COMPUTER-ASSISTED RECONSTRUCTION OF THE ACL: POSITIONING THE FEMORAL AND TIBIAL HOLES

Abstract

Purpose: No conventional surgical technique for ligament reconstruction can be used in all cases to achieve ideal position of the transplant. Navigation systems without visualisation of the anterior cruciate ligament should meet the requirements. This is an operative strategy based on one or more computer assisted procedures enabling ligament reconstruction without the need for conventional pre- per, or postoperative imaging. The principle is based at the present time on the use of a station (computer, localisers, display screen, command pedal) used for processing data (spatial measurements and positioning) delivered by markers fixed on rigid bodies and tools (palpation, aiming tools).
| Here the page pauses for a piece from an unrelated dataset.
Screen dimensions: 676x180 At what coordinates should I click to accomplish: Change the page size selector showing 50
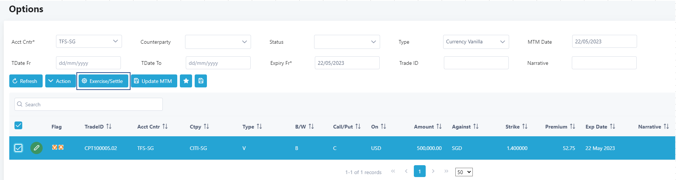coord(464,172)
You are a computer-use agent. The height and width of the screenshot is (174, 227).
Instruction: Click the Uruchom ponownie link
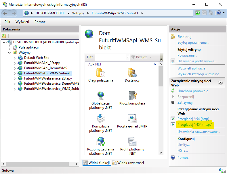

Material and methods: This study was conducted on ten cadaver knees. Each knee was instrumented with the station. Joint kinetics were recorded with and without the ACL and after harvesting the transplant: patellar ligament and hamstring ligaments. Bone morphing was used to draw the tibial and femoral surfaces. Two types of aiming tools were tested by recording the data points issuing from the tibial output and the femoral input. The position of the femoral and tibial holes was determined to achieve the smallest anisometry and absence of notch conflict. Isometric zones were compared with the anatomic zones of the ACL. We also compared the position of the transplant determined by the computer and that determined according to the methods of conventional arthroscopy. An x-ray of each knee was obtained to compare with data in the literature concerning the advised position of the femoral and tibial holes with that established by the computer navigation system. Each knee was tested with KT1000 before and after surgery.

Results: The precision of bone morphing was 0.1 mm. Anisometric curves were compatible with drilling holes calibrated to the size of the implant in four knees. The operator used the navigation system to determine the point of the femoral hole in six knees. The system then calculated the point of the tibial hole automatically eliminating the risk of notch conflict. The anisometric values were less than 2 mm; the distance roof of the notch/anterior border of the transplant was calculated as a function of the radius of the transplant (3.5–5 mm). The position of the tibial hole given by the computer system was always more medial than that given by the tibial aiming tools. The position of the femoral tunnel was always more anterior than that given by the femoral aiming tools. The postoperative KT1000 values were identical to the preoperative values.

Discussion: Navigation without visualisation of the ACL is able to position the ACL in an isometric plane or better in an “anatomometric” plane, to inscribe the joint orifice of the tibial hole on the projection of the anterior arch of the notch on the tibial surface, to draw in real time the isometric femoral map on the notch in order to centre the joint orifice of the tibial hole as well as the corresponding laxity map, to indicate on the femoral notch the point which will be the centre of the joint orifice of the femoral hole, to draw the isometric curve of a given fibre and its corresponding laxity map, and to detect and allow the treatment of any transplant-notch conflict.